═════ ROWS

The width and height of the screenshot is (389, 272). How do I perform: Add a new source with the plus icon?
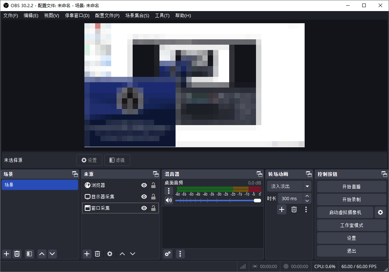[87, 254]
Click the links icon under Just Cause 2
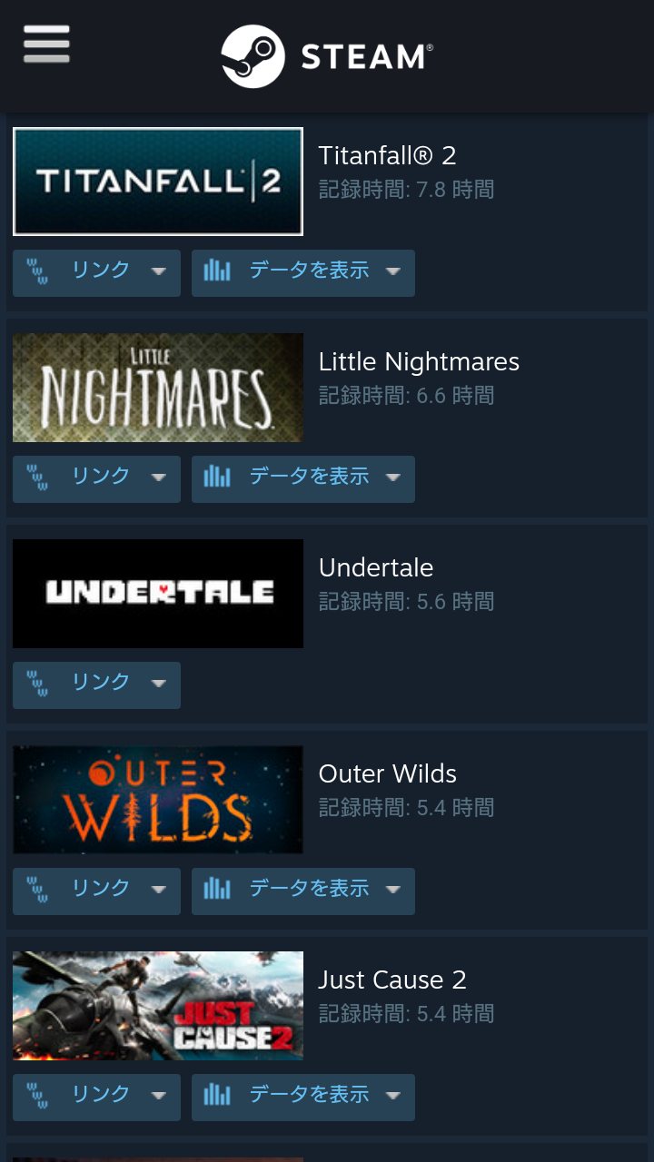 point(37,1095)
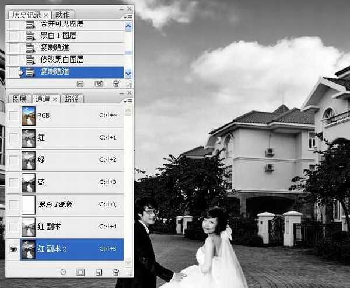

══════════
═════ ROWS

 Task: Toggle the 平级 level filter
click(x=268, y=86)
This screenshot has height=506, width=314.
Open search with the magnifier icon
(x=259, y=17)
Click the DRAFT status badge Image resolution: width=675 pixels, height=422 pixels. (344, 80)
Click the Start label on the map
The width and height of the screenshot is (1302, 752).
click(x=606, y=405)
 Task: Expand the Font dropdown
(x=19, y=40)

══════════
═════ ROWS

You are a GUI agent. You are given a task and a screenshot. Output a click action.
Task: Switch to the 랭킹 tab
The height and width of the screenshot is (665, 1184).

══════════

TASK OBJECTIVE:
Output the data between the lines holding "Click the Start label on the map" and "(x=19, y=40)", inclusive, as a numbered list with blank lines omitted.

EXERCISE SOLUTION:
1. Click the Start label on the map
2. The width and height of the screenshot is (1302, 752).
3. click(x=606, y=405)
4.  Task: Expand the Font dropdown
5. (x=19, y=40)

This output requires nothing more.